Stored items:
++++

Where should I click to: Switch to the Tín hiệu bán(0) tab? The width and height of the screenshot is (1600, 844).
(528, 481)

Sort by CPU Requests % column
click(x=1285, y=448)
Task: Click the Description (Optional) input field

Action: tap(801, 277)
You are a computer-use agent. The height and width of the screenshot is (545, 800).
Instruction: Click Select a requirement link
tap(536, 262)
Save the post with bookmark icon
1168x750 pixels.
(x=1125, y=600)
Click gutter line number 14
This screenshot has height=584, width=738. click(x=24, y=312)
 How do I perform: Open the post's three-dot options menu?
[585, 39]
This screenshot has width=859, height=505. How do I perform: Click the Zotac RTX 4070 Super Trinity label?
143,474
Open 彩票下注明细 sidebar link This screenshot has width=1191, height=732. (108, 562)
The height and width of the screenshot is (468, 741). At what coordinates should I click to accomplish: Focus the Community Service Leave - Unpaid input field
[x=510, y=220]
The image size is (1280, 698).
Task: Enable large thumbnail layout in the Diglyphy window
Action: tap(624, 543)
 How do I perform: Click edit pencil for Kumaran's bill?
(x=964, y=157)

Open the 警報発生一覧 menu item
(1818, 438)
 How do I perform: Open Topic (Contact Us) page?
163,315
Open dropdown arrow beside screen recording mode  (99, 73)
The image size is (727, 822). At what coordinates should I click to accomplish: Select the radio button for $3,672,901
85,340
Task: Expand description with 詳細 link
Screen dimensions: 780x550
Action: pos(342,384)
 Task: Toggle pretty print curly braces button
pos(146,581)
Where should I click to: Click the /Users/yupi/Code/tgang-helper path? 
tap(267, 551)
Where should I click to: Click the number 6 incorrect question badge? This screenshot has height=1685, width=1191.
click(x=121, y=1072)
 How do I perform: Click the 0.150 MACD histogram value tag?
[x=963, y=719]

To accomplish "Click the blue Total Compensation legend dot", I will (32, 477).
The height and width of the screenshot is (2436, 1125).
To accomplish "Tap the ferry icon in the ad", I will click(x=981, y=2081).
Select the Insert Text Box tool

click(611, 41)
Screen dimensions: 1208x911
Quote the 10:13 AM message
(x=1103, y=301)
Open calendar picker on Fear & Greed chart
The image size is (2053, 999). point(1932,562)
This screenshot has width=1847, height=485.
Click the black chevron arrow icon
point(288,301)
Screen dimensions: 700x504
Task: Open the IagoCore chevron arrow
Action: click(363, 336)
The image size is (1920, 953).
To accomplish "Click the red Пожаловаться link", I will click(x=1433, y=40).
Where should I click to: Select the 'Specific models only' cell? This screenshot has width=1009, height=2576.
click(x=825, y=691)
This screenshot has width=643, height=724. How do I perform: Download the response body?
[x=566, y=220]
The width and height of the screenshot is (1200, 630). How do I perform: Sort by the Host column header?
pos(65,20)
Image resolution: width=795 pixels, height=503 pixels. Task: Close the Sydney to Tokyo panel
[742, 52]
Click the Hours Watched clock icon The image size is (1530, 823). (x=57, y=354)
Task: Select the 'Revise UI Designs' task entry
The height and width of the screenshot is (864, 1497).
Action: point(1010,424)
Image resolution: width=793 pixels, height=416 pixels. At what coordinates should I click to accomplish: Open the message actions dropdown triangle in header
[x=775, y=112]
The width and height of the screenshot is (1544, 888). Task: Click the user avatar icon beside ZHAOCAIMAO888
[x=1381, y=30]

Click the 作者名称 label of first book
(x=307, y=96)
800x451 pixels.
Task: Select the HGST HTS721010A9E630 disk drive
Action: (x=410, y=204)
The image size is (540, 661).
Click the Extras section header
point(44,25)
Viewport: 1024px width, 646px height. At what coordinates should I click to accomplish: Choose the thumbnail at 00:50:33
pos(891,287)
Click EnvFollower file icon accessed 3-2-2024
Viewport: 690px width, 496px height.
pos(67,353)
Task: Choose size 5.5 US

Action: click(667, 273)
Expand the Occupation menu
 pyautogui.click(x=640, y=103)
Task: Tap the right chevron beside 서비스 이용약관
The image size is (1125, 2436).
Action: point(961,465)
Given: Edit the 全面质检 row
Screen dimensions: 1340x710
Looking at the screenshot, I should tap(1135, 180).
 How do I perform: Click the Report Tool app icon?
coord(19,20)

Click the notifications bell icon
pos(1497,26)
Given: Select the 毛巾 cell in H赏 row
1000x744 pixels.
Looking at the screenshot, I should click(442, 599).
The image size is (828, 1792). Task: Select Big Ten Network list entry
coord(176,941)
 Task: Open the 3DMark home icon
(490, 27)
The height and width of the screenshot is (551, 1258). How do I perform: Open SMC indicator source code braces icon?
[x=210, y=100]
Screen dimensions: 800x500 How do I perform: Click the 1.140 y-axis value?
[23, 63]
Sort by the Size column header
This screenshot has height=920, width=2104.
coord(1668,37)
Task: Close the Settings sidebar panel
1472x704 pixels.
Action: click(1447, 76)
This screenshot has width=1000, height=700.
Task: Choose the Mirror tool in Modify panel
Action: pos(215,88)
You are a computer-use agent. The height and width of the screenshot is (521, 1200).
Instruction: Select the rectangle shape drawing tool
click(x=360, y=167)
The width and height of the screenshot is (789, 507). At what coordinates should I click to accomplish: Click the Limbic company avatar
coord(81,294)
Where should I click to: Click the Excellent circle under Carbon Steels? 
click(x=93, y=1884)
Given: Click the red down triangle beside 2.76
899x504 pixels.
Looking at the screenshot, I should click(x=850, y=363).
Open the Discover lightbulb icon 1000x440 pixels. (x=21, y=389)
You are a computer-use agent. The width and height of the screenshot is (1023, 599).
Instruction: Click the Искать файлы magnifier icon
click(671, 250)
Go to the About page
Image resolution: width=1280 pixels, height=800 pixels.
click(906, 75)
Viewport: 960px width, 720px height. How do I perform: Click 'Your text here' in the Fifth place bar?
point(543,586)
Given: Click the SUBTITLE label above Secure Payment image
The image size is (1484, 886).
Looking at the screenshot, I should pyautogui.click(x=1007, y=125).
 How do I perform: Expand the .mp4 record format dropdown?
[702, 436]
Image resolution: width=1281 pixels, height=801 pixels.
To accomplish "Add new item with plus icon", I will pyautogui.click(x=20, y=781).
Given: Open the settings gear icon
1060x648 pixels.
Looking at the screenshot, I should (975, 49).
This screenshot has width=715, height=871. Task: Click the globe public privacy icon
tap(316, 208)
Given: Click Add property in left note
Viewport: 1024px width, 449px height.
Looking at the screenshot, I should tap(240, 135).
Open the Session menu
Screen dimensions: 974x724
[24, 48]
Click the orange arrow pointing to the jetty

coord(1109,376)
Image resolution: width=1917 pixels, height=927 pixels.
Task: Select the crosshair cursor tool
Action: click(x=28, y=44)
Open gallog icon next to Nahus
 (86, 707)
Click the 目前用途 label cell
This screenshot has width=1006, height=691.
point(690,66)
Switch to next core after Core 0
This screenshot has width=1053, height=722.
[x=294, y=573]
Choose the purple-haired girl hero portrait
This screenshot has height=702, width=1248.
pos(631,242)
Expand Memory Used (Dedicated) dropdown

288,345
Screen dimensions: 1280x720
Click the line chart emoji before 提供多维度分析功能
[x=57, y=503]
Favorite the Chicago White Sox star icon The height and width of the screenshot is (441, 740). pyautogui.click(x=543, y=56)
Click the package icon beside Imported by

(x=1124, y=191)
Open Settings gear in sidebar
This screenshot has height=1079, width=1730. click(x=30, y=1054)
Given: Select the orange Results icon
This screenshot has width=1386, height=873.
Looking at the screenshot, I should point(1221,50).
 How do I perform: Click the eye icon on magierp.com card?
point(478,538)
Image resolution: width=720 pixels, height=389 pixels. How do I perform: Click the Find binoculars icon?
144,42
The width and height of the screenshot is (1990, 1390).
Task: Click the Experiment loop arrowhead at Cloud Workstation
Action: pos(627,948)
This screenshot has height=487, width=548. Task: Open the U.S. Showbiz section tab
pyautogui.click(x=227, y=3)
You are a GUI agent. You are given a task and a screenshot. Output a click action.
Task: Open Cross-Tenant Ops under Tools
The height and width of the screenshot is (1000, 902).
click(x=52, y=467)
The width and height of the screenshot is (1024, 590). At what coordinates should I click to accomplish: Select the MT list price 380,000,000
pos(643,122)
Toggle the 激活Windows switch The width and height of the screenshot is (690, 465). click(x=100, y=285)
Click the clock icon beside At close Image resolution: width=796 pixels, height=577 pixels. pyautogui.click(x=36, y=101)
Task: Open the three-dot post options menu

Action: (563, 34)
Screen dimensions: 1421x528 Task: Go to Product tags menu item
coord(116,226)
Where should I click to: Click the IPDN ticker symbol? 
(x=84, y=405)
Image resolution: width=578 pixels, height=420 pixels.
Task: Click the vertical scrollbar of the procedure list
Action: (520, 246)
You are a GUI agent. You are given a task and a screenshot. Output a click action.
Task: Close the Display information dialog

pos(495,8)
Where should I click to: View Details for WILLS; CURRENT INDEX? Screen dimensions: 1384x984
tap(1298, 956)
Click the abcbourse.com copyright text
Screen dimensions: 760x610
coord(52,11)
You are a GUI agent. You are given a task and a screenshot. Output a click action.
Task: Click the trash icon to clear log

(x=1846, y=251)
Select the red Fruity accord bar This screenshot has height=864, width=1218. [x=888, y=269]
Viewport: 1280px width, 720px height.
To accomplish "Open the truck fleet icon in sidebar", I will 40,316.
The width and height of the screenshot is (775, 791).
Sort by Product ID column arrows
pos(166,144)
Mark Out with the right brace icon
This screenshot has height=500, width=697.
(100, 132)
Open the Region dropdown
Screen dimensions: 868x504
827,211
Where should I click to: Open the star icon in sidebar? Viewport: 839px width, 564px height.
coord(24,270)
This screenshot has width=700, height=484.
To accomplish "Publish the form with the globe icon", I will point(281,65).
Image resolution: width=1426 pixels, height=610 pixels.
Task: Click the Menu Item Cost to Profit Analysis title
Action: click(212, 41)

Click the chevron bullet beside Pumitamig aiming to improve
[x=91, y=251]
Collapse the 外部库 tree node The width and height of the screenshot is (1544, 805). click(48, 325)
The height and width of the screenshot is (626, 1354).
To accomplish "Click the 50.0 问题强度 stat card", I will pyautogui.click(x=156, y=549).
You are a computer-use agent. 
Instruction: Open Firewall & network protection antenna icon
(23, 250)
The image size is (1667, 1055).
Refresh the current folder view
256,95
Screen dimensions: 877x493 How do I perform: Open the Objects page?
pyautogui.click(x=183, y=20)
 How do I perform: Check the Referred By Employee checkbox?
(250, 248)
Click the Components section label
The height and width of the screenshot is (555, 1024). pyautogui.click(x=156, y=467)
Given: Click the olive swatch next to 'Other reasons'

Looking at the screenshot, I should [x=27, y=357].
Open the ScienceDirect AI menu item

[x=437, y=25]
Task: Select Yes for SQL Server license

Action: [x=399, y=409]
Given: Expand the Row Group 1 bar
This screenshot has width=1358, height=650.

++++

What is required ::
The first line of the entries above and every line after it, up to and including the line with "Screen dimensions: 1208x911", should be set down exactly.

Written response ::
Where should I click to: Switch to the Tín hiệu bán(0) tab? The width and height of the screenshot is (1600, 844).
(528, 481)

Sort by CPU Requests % column
click(x=1285, y=448)
Task: Click the Description (Optional) input field

Action: tap(801, 277)
You are a computer-use agent. The height and width of the screenshot is (545, 800).
Instruction: Click Select a requirement link
tap(536, 262)
Save the post with bookmark icon
1168x750 pixels.
(x=1125, y=600)
Click gutter line number 14
This screenshot has height=584, width=738. click(x=24, y=312)
 How do I perform: Open the post's three-dot options menu?
[585, 39]
This screenshot has width=859, height=505. How do I perform: Click the Zotac RTX 4070 Super Trinity label?
143,474
Open 彩票下注明细 sidebar link This screenshot has width=1191, height=732. (108, 562)
The height and width of the screenshot is (468, 741). At what coordinates should I click to accomplish: Focus the Community Service Leave - Unpaid input field
[x=510, y=220]
The image size is (1280, 698).
Task: Enable large thumbnail layout in the Diglyphy window
Action: tap(624, 543)
 How do I perform: Click edit pencil for Kumaran's bill?
(x=964, y=157)

Open the 警報発生一覧 menu item
(1818, 438)
 How do I perform: Open Topic (Contact Us) page?
163,315
Open dropdown arrow beside screen recording mode  (99, 73)
The image size is (727, 822). At what coordinates should I click to accomplish: Select the radio button for $3,672,901
85,340
Task: Expand description with 詳細 link
Screen dimensions: 780x550
Action: pos(342,384)
 Task: Toggle pretty print curly braces button
pos(146,581)
Where should I click to: Click the /Users/yupi/Code/tgang-helper path? 
tap(267, 551)
Where should I click to: Click the number 6 incorrect question badge? This screenshot has height=1685, width=1191.
click(x=121, y=1072)
 How do I perform: Click the 0.150 MACD histogram value tag?
[x=963, y=719]

To accomplish "Click the blue Total Compensation legend dot", I will (32, 477).
The height and width of the screenshot is (2436, 1125).
To accomplish "Tap the ferry icon in the ad", I will click(x=981, y=2081).
Select the Insert Text Box tool

click(611, 41)
Screen dimensions: 1208x911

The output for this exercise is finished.